Extract only the lines running from the top of the entries to the line that holds "ارسال مقاله (2062, 47)". Include that line and omit the pictures.
—————
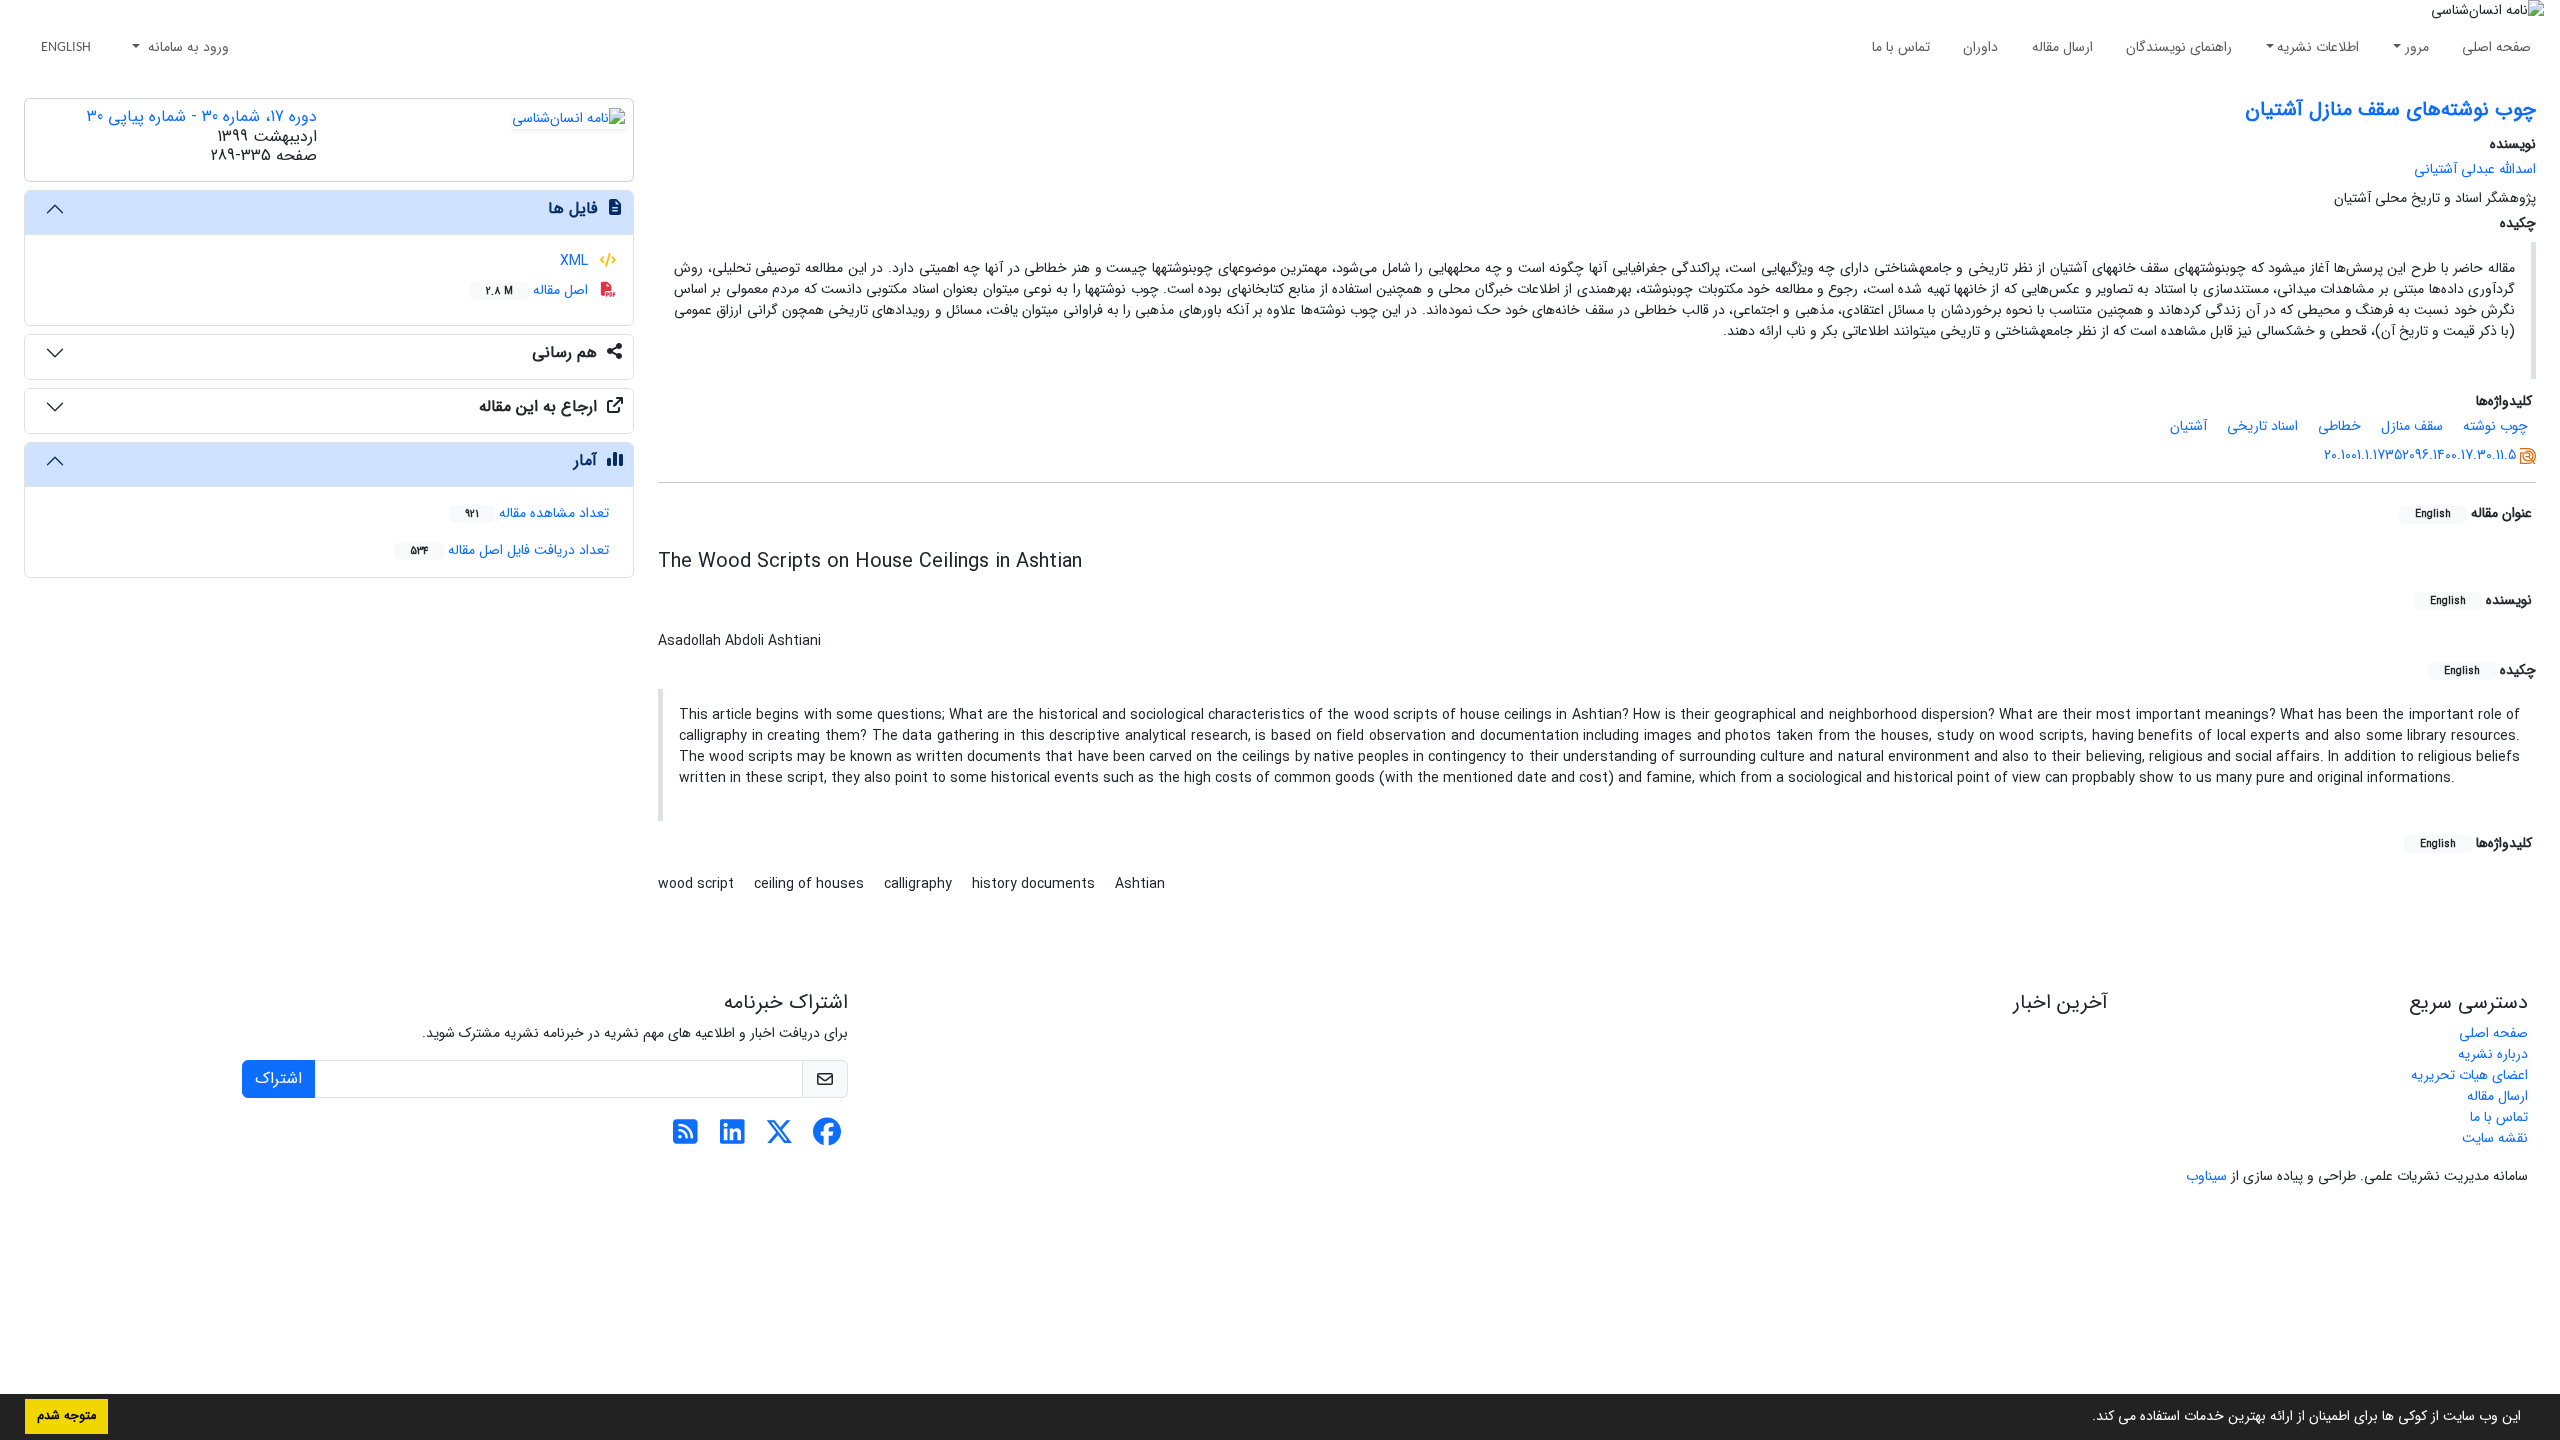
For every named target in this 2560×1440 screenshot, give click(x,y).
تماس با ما (1901, 47)
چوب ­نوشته (2495, 426)
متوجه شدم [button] (66, 1416)
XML (576, 261)
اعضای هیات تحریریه (2469, 1075)
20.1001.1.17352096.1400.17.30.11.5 (2420, 455)
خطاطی (2339, 426)
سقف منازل (2412, 426)
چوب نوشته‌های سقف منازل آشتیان (2390, 109)
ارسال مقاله (2062, 47)
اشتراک (278, 1078)
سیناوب (2206, 1176)
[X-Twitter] (779, 1138)
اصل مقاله (539, 290)
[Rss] (685, 1138)
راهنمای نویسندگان (2179, 47)
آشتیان (2188, 426)
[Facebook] (826, 1138)
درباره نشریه (2493, 1054)
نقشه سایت (2495, 1138)
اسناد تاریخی (2262, 426)
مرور (2417, 47)
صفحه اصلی (2496, 47)
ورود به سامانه (186, 47)
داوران (1980, 47)
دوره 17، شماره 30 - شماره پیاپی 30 (202, 116)
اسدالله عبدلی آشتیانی (2475, 169)
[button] (2085, 1418)
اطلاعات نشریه (2318, 47)
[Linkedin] (732, 1138)
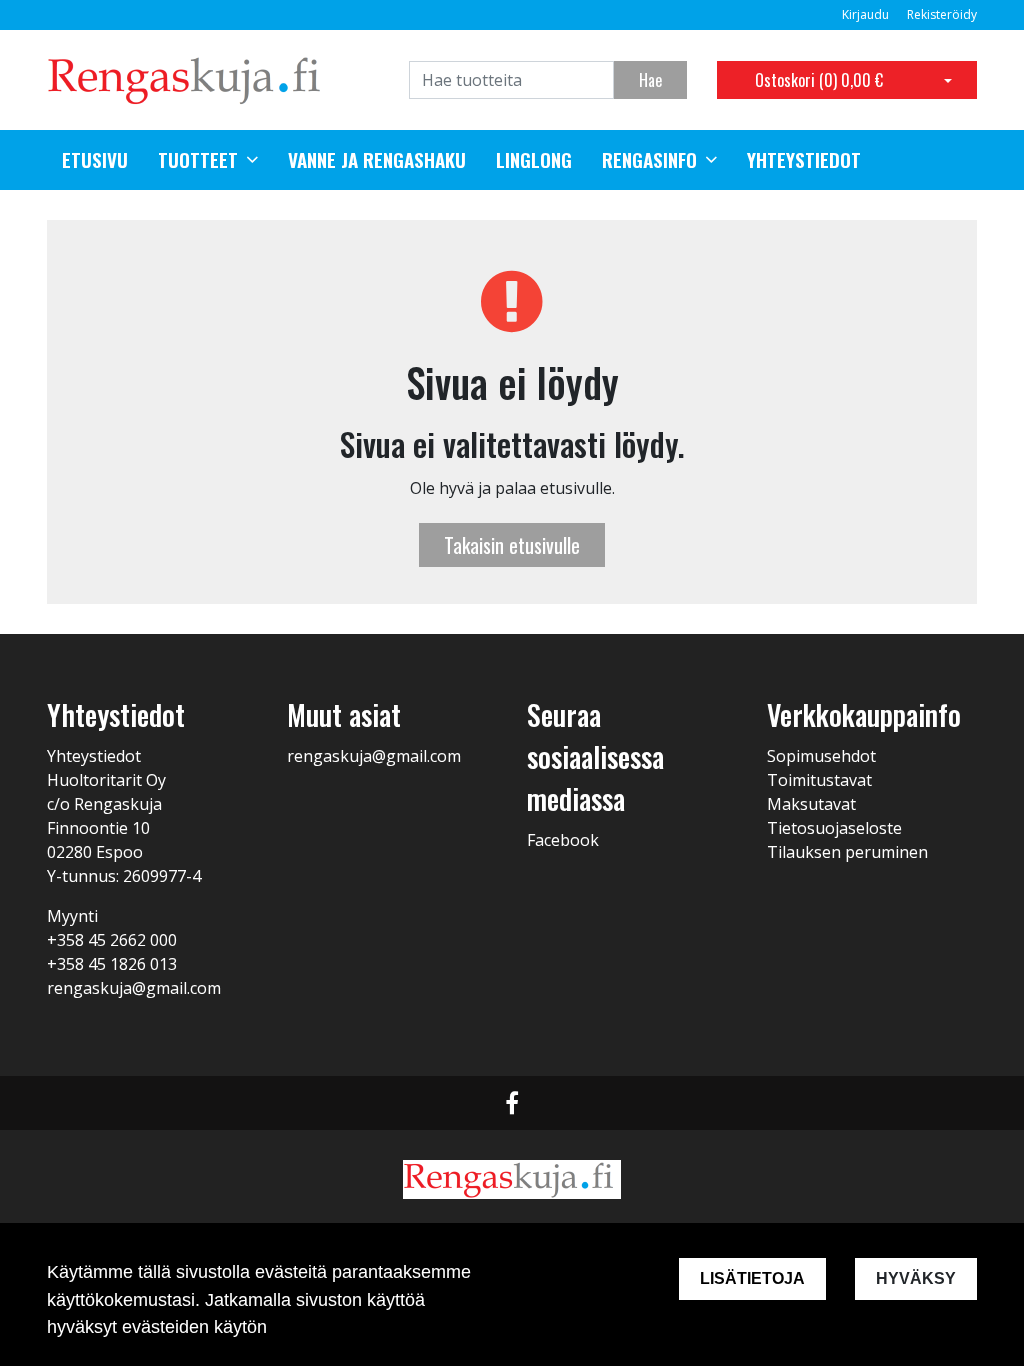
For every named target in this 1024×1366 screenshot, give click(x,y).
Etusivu (95, 160)
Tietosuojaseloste (834, 828)
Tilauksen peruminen (847, 852)
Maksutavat (811, 804)
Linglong (534, 160)
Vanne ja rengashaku (377, 160)
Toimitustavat (819, 780)
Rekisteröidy (942, 14)
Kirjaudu (867, 14)
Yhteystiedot (804, 160)
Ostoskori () (819, 80)
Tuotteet (198, 160)
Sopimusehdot (821, 756)
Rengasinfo (649, 160)
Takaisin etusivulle (512, 545)
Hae (650, 80)
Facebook (563, 840)
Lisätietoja (752, 1278)
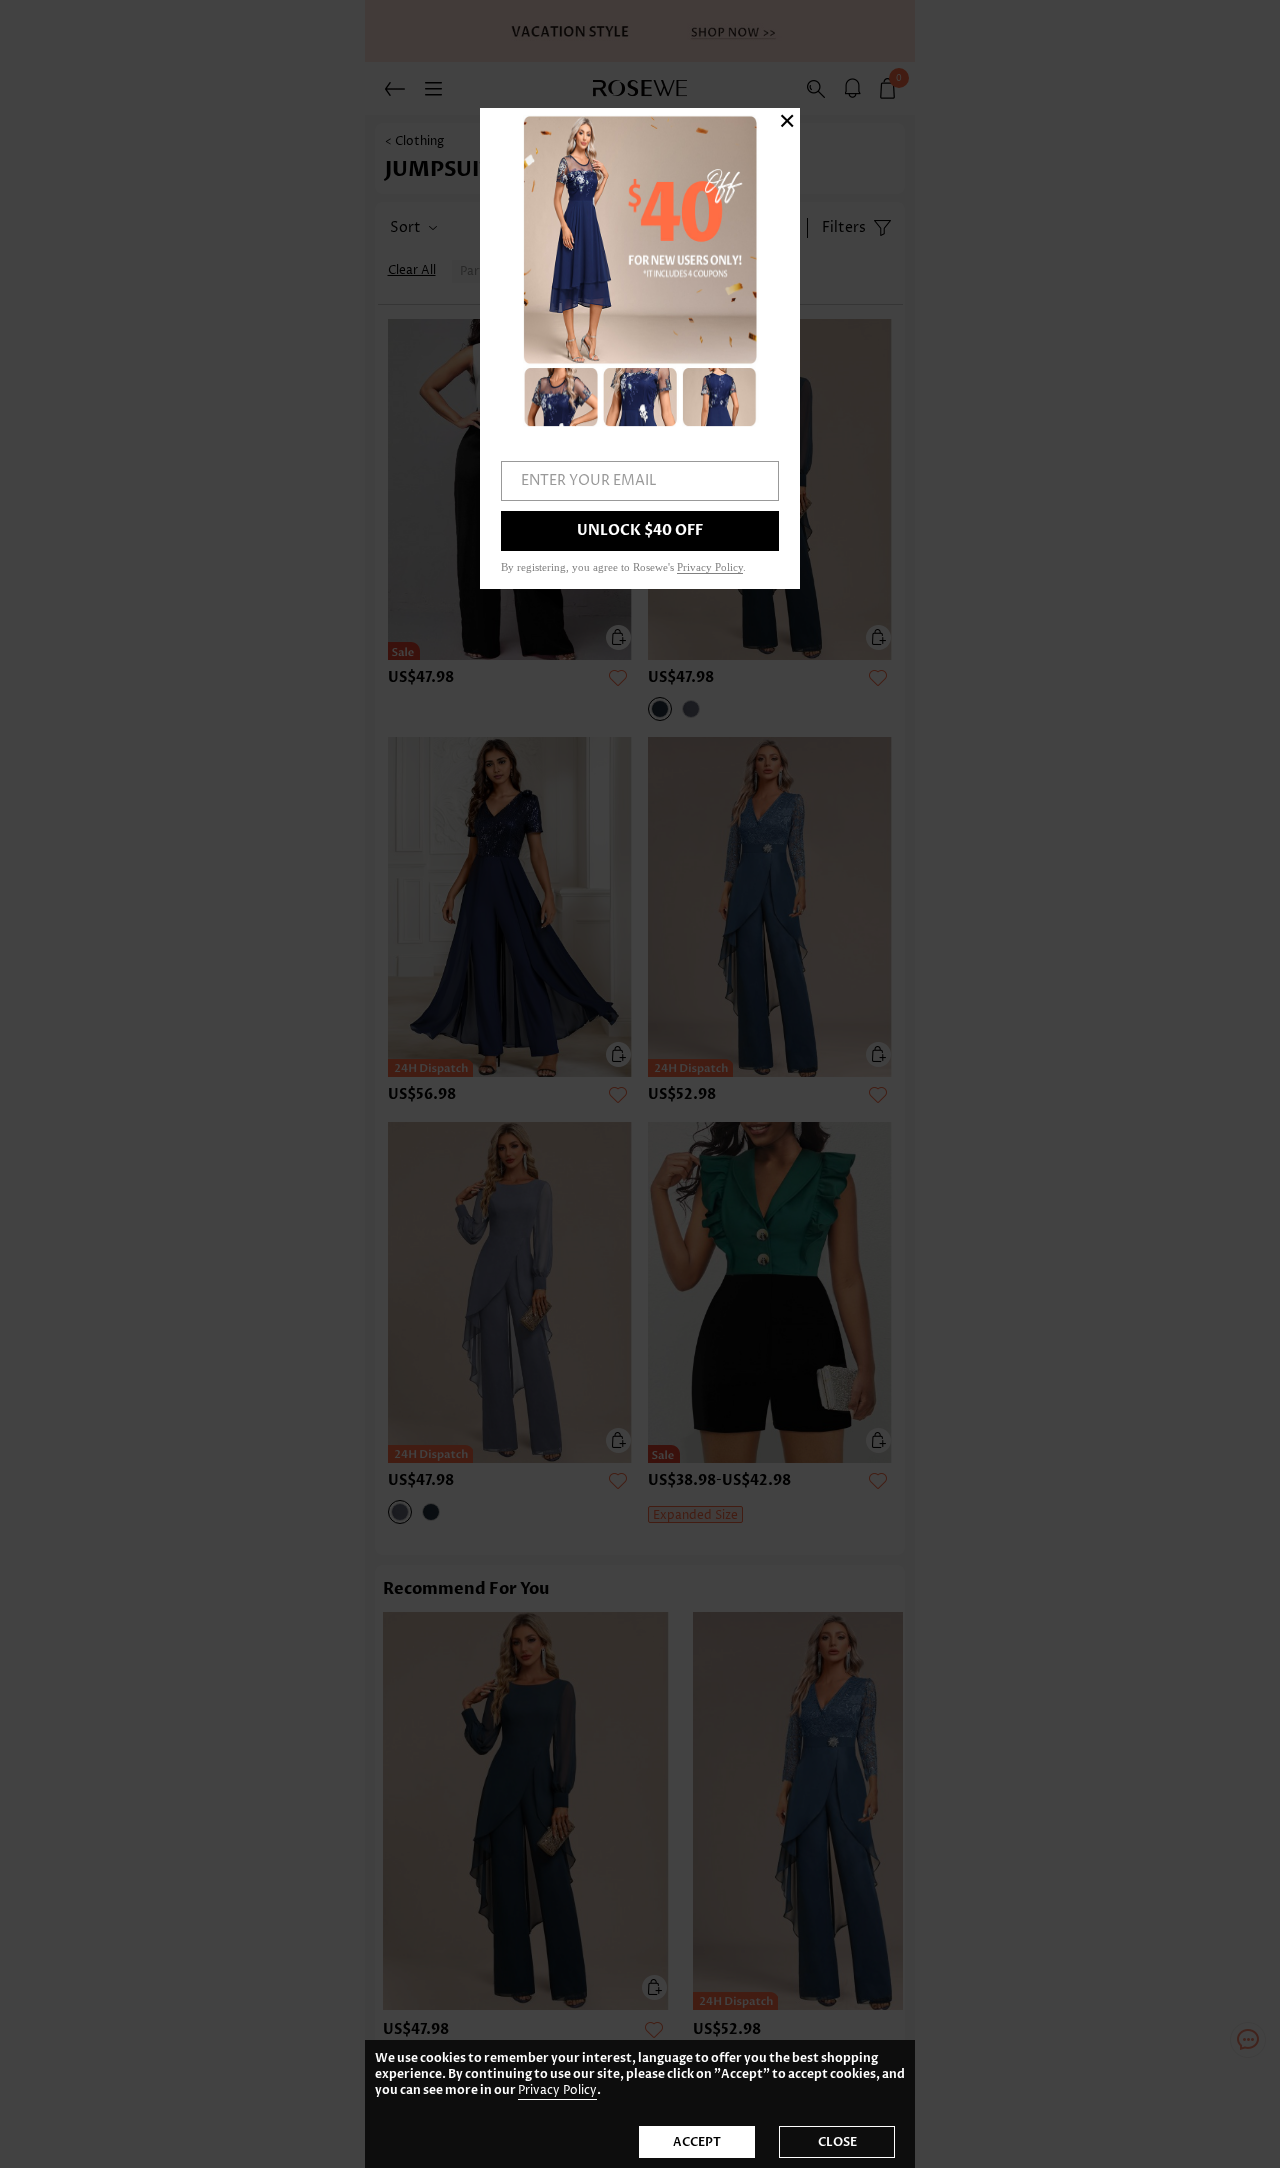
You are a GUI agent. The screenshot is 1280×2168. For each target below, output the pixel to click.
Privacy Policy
—————
Completed exercise
For every named target in this 2560×1440 screenshot, give click(x,y).
تماس با ما (1901, 47)
چوب ­نوشته (2495, 426)
متوجه شدم [button] (66, 1416)
XML (576, 261)
اعضای هیات تحریریه (2469, 1075)
20.1001.1.17352096.1400.17.30.11.5 (2420, 455)
خطاطی (2339, 426)
سقف منازل (2412, 426)
چوب نوشته‌های سقف منازل آشتیان (2390, 109)
ارسال مقاله (2062, 47)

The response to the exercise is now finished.